4 Tips for Buying the Right Pork Brisket

4 Tips for Buying the Right Pork BrisketTaking a tough cut of meat and cooking it until it is flavorful, tender and moist takes hard work, planning and practice. But your technique is only part of the equation. Choosing the right piece of meat can really make a big difference. Here we will look at what to consider when picking you pork brisket.

Boston butt or pork butt

These are the most common cuts used for pulled pork or as pork brisket. It comes from the shoulder of the front leg of the pig and may have a bone or not.  These usually run between 5 and 10 pounds.

Another similar cut you may find is a picnic ham. This is not really a ham, being from the hind leg, but is found below the shoulder on the front leg. The picnic ham is great when cooked long and slow but is not as tender as the Boston butt.

Depending on your region you may find cuts called Boston shoulder roast, Boston roast, Boston butt, Shoulder butt or Shoulder blade roast they will all be great when cooked long and slow.

You can smoke meat on most types of barbecue grills but using a smoker, designed for smoking meat, will make your life so much easier and the end results will be much better. Like all barbecues, smokers come in a wide range of prices and different designs, shop around and see what is available.

The most popular smoker over at Amazon is the Masterbuilt 20070910. It is relatively low priced, thousands have been sold and has a 4+ review rating. This smoker would be considered a starting place as far as smoking meat goes. Once you have a couple of years experience you will know what you want in a smoker and can upgrade from there.

Check the Marbling

When you are buying pork you want to buy the best marbled piece you can find. The flavor, tenderness and moisture in your end product is determined by the marbling in the meat.

The easiest way to find the best marbling is to have a couple of pieces to compare. Pork is not graded like beef is, i.e. prime, choice, and select.

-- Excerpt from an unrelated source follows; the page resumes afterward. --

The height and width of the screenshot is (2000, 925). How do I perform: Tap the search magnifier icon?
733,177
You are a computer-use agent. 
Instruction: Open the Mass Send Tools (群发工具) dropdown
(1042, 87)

When selecting your piece pay .attention to the color of the meat, it should be reddish pink not light pink, the fat cap should be pearl white and there should be plenty of internal fat.

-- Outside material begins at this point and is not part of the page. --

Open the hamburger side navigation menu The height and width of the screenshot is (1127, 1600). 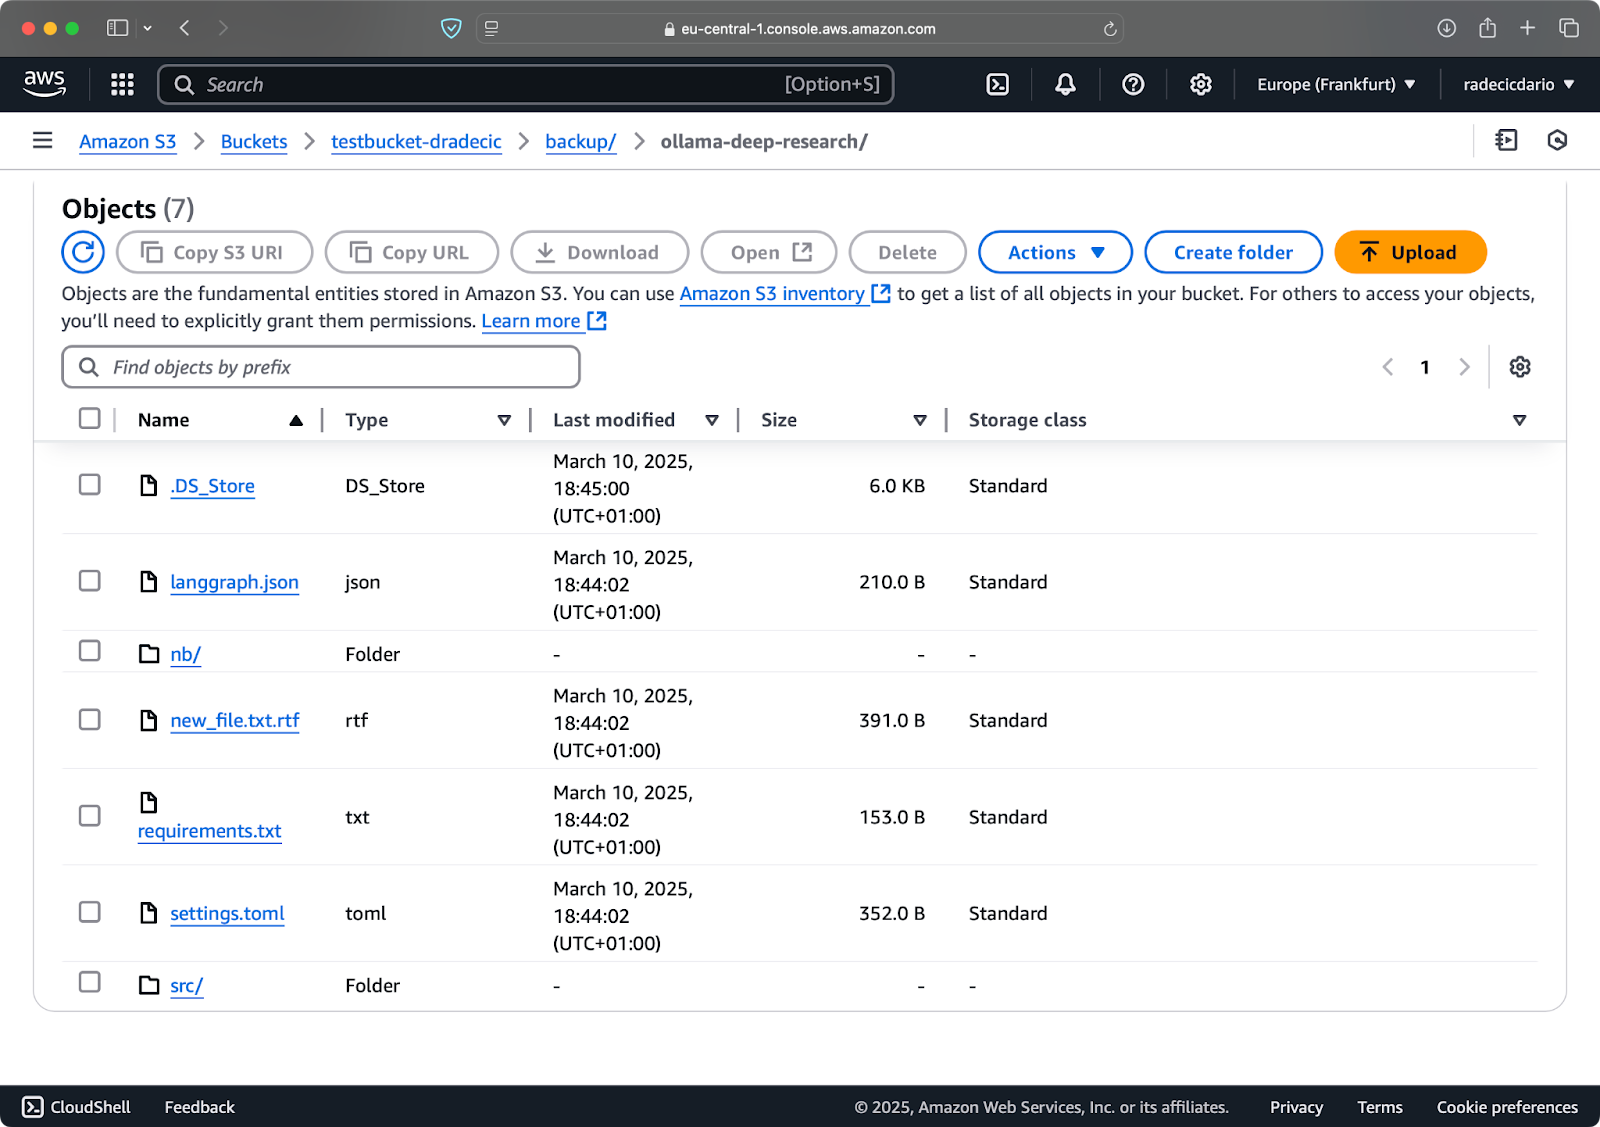(42, 141)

When shopping in a food warehouse pork butt is usually sold in packages of two which are tightly wrapped making it difficult to exam the pieces. Also one piece is usually larger than the other so keep in mind the smaller one will cook faster. Since you are cooking one you might as well cook both, cooked pork can last in the freezer for up to 6 months and taste great.

Is Your Pork Brisket Natural

Make sure your meat is all natural. The easiest way to ruin your barbecue is to purchase an enhanced piece of meat. Avoid anything that says “self basting” or “injected with a solution”, “moist & tender” or something similar. Check the label the processor must disclose any additives and how much. You are paying for the enhanced product which is mostly water that will be cooked out.

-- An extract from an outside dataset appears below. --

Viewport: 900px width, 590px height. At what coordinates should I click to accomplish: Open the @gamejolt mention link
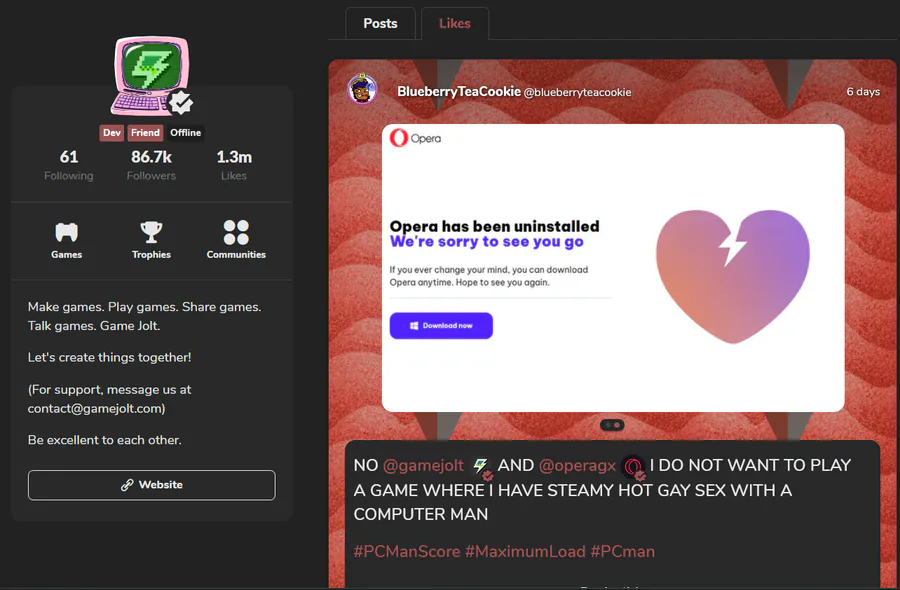click(423, 465)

Non-enhanced product will often say “all natural” on the label or nothing at all.

If you have no choice you might want to cut back a bit on the salt because some has been added in the enhancement solution.

How much to cook?

This of course depends on who is eating and what sides are being served. The rule of thumb is 1/3 to ½ pound per person. When cooked, a bone-in pork shoulder will lose about 40% of its weight, so 10 pounds of beginning meat will render about 6 pounds of finished product. 

Always plan for left overs. You’ve got the grill going and spent the time cooking, you might as well enjoy the meat twice. Pulled pork is good kept in the refrigerator up to 4 days. 

Key Points

When cooking pork brisket use low heat and cook it for a long time and a popular smoker like the Masterbuilt 20070910 is a good place to start. The brisket you have chosen contains a lot of internal fat and connective tissue which will provide the moisture to allow you to cook it for a long time.

Either pork butt or picnic ham will give you great tasting barbecue. Both cuts contain a lot of fat and connective tissue which will let you do a low temperature long cook giving you a flavorful, moist and tender end product. The pork butt is easy to find in stores and has a little less waste compared to the picnic ham. Both cuts are very forgiving when cooking low and slow and both are fairly inexpensive.